U.S. Senator Joni Ernst has some strong feelings about federal telework.
In a Sept. 6 press release, for example, Ernst demanded that the “bubble bath bureaucrats” who began working remotely since early 2020 return to the office post-haste. And she has another request.
That same day, the Iowa senator spoke on the Senate floor, where she called for an investigation “of every major department and agency to determine the impact of telework on the delivery and response times of services, how much taxpayer money could be saved by consolidating unused office space, and what steps have been taken to adjust bureaucrats’ location-based salaries for those who have relocated and chosen to remain out of the office,” according to the aforementioned press statement.
Ernst has also claimed that federal employees receiving location-based pay and earning Washington, D.C. wages while living in a lower-cost area are committing “fraud,” and warned these workers that “we’re coming after you.”
(The U.S. Office of Personnel Management has developed locality pay tables that act as a guide for determining fair pay for federal teleworkers.)
Ernst is not the first Republican lawmaker to take aim at federal telework policies in the wake of the coronavirus pandemic.
In January, for example, House Oversight and Accountability Committee James Comer (R-Ky.) introduced a bill that would oblige federal agencies to return to their pre-pandemic, primarily in-person work arrangements.
Comer and two of his Republican colleagues in Congress, Lauren Boebert from Colorado and Pete Sessions from Texas, reiterated that request in May, sending letters to 25 federal agencies requesting data and details on telework’s impact on government agencies’ ability to fulfill their missions, and have since sent follow-up communications to several of these same entities.
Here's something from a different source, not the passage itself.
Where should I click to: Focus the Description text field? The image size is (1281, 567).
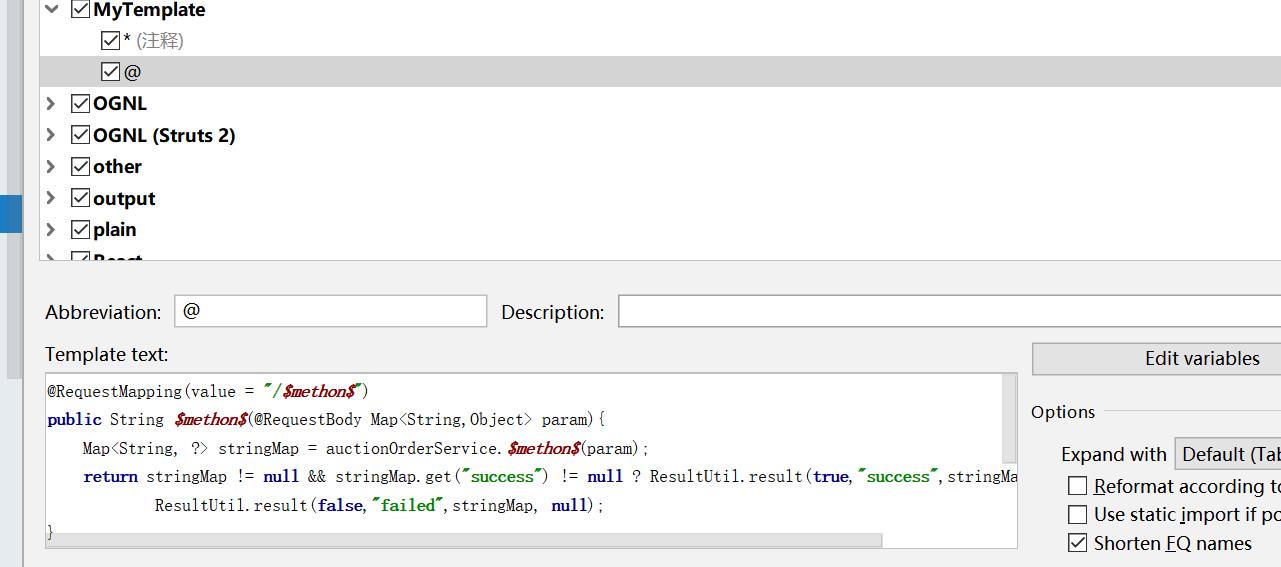[948, 311]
This particular trio still has questions regarding government telework. On Aug. 3l, Comer, Boebert and Sessions penned a letter to White House Chief of Staff Jeff Zients, referencing an Aug. 4 email in which Zients directed agency heads to “aggressively execute” the shift to increased in-person work in the coming months.
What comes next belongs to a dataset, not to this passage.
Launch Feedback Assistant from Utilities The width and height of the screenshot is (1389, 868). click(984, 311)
In their most recent missive, Comer, Boebert and Sessions said the directive “implies that the Biden administration’s widespread use of post-pandemic federal telework has resulted in reduced productivity, diminished customer service and worse overall returns for the American taxpayer.” Declaring the worst effects of COVID-19 to be “long behind us,” the lawmakers questioned the timing and motivation of the Biden administration’s push for increased in-person work, while calling for “a more formal explanation.”
Reconsidering Remote Options
Saying the American people deserve to understand the Biden administration’s post-pandemic telework policy and the thinking behind its “rapidly evolving telework posture,” Comer and colleagues sought responses to a number of questions. For example:
- What motivated the White House’s call for federal agencies to transition away from telework to more in-person work;
- Whether the committee’s previous communications, or any other congressional inquiries into post-pandemic federal telework, contributed to the administration’s “sudden push” to increase in-person work; and
- Whether the White House had become aware of diminished performance by federal employees under the Biden administration’s post-pandemic telework policy.
Government leaders at other levels are pushing agencies to increase in-office requirements as well. For example, the Metropolitan Washington Council of Governments (MWCOG) has called for federal agencies to move away from the largely remote work model that many embraced during the coronavirus pandemic.
In an August 30 letter to Office of Management and Budget (OMB) Director Shalanda Young, COG followed up on these efforts with a nudge for OMB to increase the in-office presence of federal workers. Signed by elected officials representing 23 jurisdictions in Maryland, Virginia and Washington, D.C., the letter’s authors offered their own experiences as examples of how transitioning to in-office and hybrid work models could benefit government agencies and those they serve.
As PSHRA has noted in recent months, government employees have grown accustomed to having flexible work options, and many have resisted return-to-office efforts, saying that remote work has been beneficial for them and their agencies.
For instance, a recent study conducted by the American Federation of Government Employees (AFGE) found more than 70% of more than 3,100 federal workers saying they feel telework and remote work have improved productivity at their agency “a great deal.” All told, 97% of respondents felt that working remotely throughout the last three-plus years has either improved their organization’s productivity or had no effect on their output.
Ultimately, the pressure to bring government workers back to the office on a more regular basis continues to grow, whether its coming from Republican lawmakers or in the form of White House emails urging federal agencies to step up return-to-office efforts.
Against this backdrop, many agencies are wrestling with how to find the right balance of in-person and remote work for their agency. Wherever an agency winds up, in terms of in-office requirements versus flexible work options, AFGE National President Everett Kelly suggests taking employees’ work preferences into account.
“These civil servants show up every day to deliver government services to the American people—whether in a physical office or remotely,” Kelley said in a statement summarizing the aforementioned government employee survey
“As lawmakers, policymakers and agency leadership discuss the future of telework, the voices and concerns of rank-and-file federal employees deserve to be heard.”